Saudi, VIVA – Saudi menghadirkan wajah yang berbeda saat Ramadhan tiba. Di bawah kampanye global bertajuk “Embrace the Radiance of Ramadan Lights”, Saudi, Welcome to Arabia—brand konsumen dari Saudi Tourism Authority (STA)—mengajak wisatawan merasakan pengalaman perjalanan yang lebih reflektif dan intim pada awal 2026.
Bagi pelancong, termasuk wisatawan Indonesia, Ramadhan di Saudi menawarkan ritme yang unik. Siang hari terasa lebih tenang dan kontemplatif, sementara malam berubah menjadi ruang hidup yang hangat, penuh cahaya, dan sarat tradisi. Inilah momen ketika perjalanan tak sekadar berpindah tempat, tetapi juga menyelami suasana spiritual dan budaya setempat. Scroll untuk tahu lebih lanjut, yuk!
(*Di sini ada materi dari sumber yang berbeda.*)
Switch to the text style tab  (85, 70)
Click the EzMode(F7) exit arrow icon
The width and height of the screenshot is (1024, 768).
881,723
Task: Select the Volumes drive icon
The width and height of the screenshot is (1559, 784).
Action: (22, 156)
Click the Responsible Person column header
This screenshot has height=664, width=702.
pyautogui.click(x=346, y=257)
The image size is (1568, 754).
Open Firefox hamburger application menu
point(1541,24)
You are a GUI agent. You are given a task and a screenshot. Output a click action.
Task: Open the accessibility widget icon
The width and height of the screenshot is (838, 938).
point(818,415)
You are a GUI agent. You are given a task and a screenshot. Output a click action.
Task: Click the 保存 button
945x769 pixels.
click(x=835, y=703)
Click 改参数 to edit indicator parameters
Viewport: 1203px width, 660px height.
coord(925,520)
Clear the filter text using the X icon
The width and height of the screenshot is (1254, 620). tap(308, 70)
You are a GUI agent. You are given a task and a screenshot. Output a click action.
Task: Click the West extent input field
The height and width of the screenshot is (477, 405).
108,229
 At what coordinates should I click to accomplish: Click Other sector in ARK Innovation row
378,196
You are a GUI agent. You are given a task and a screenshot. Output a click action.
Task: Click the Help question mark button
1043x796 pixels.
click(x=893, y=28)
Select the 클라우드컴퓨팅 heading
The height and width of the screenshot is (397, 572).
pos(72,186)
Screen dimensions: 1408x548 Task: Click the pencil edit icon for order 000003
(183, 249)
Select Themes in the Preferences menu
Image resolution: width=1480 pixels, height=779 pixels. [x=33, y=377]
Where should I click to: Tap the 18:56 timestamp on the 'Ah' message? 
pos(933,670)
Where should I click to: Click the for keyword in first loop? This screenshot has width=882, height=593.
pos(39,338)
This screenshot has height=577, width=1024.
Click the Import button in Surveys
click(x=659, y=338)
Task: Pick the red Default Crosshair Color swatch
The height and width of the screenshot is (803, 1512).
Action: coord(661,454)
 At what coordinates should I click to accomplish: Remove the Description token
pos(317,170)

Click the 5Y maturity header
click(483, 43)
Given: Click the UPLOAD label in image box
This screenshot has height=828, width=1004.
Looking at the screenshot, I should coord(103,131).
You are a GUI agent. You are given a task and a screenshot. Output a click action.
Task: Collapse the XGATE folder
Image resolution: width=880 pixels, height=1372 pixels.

Dua destinasi yang paling mencuri perhatian dalam narasi perjalanan Ramadhan ini adalah The Red Sea dan AlUla. Di kawasan The Red Sea, wisatawan disuguhkan lanskap pesisir yang hening dengan desain arsitektur kontemporer yang menyatu dengan alam. Resor-resor di kawasan ini menjadi ruang ideal untuk wellness, relaksasi, dan jeda dari hiruk pikuk, terutama di siang hari Ramadhan yang berjalan perlahan.
Sementara itu, AlUla menawarkan pengalaman yang sama sekali berbeda. Dikelilingi formasi batuan purba, situs warisan dunia, dan lanskap gurun yang dramatis, AlUla menghadirkan suasana Ramadhan yang khusyuk dan berkarakter. Saat matahari terbenam, kawasan ini berubah menjadi panggung budaya dengan pencahayaan lembut, sajian kuliner khas, serta atmosfer malam yang intim.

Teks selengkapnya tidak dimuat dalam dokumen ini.